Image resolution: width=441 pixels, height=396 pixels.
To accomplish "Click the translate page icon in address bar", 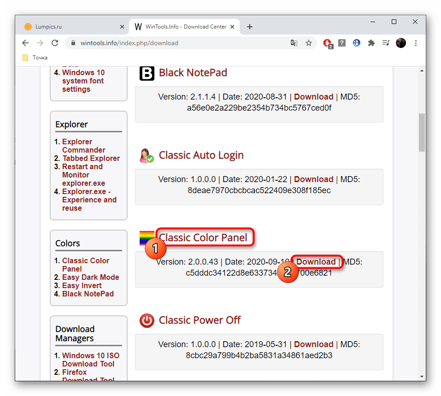I will tap(294, 43).
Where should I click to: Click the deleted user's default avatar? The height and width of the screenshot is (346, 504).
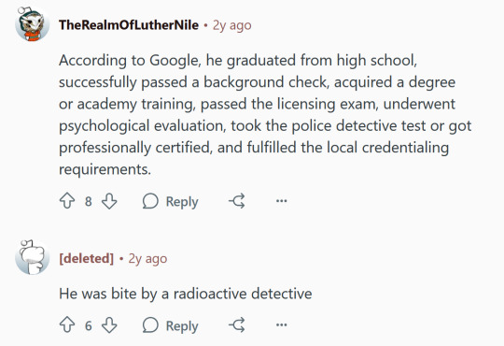pos(32,257)
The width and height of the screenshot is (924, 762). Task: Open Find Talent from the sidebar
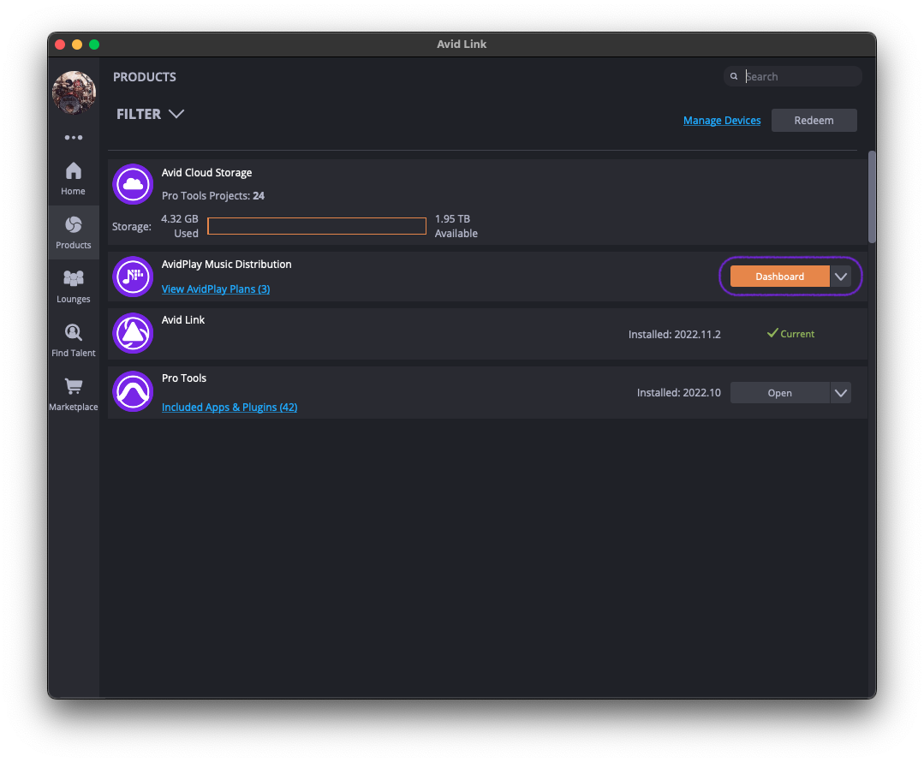point(73,340)
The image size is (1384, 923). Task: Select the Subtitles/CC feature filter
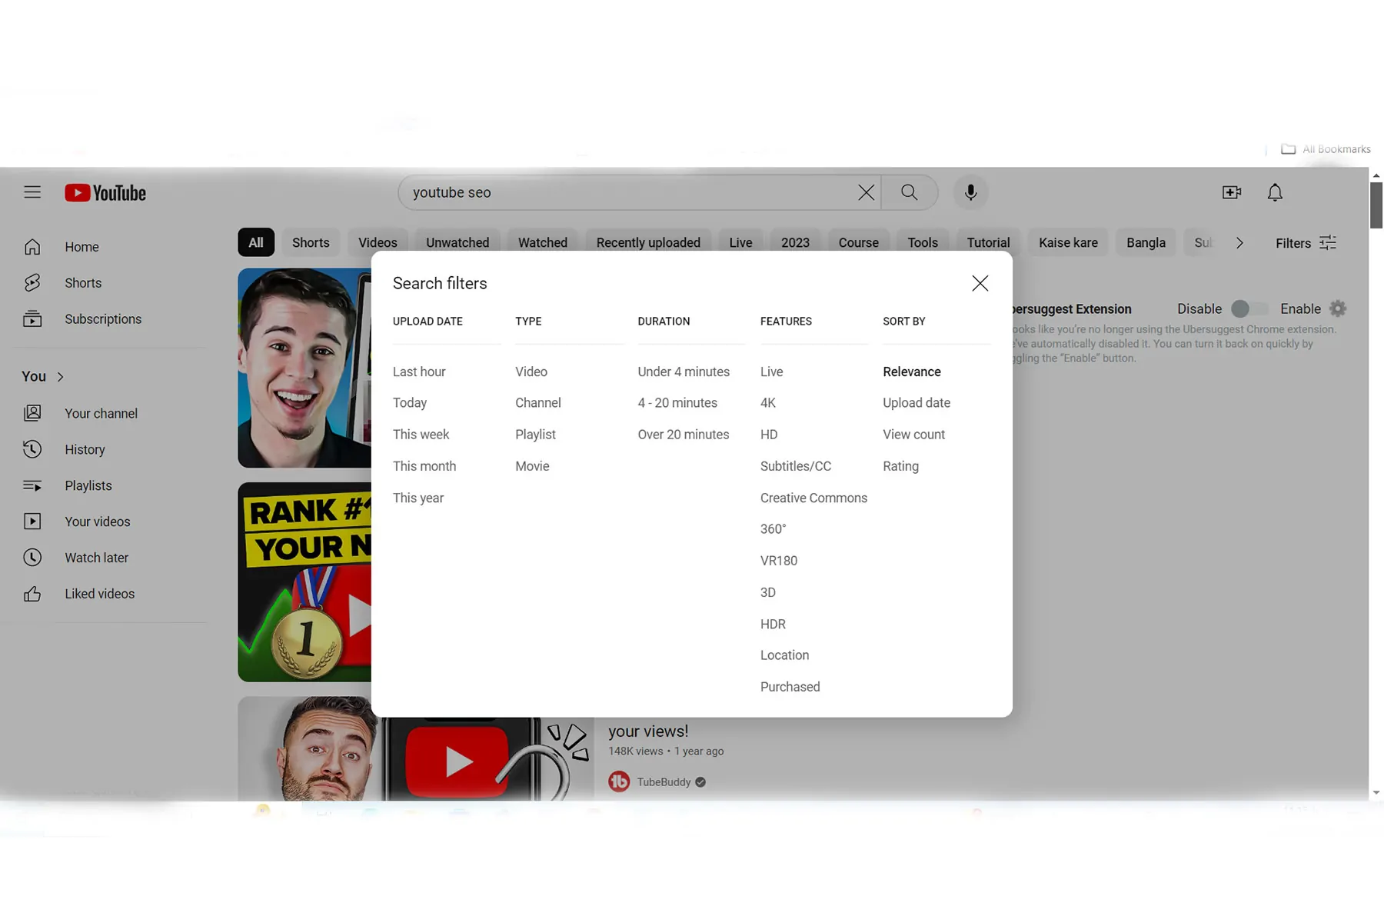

▶ [Directive]:
Put the items into a Markdown table with the columns Entry and Text. Start at the line containing "The width and", continue through the end of the items, skip blank lines, and leave the pictures out.

▶ [Exercise response]:
| Entry | Text |
|---|---|
| 1 | The width and height of the screenshot is (924, 762). Task: Open Find Talent from the sidebar |
| 2 | point(73,340) |
| 3 | The image size is (1384, 923). Task: Select the Subtitles/CC feature filter |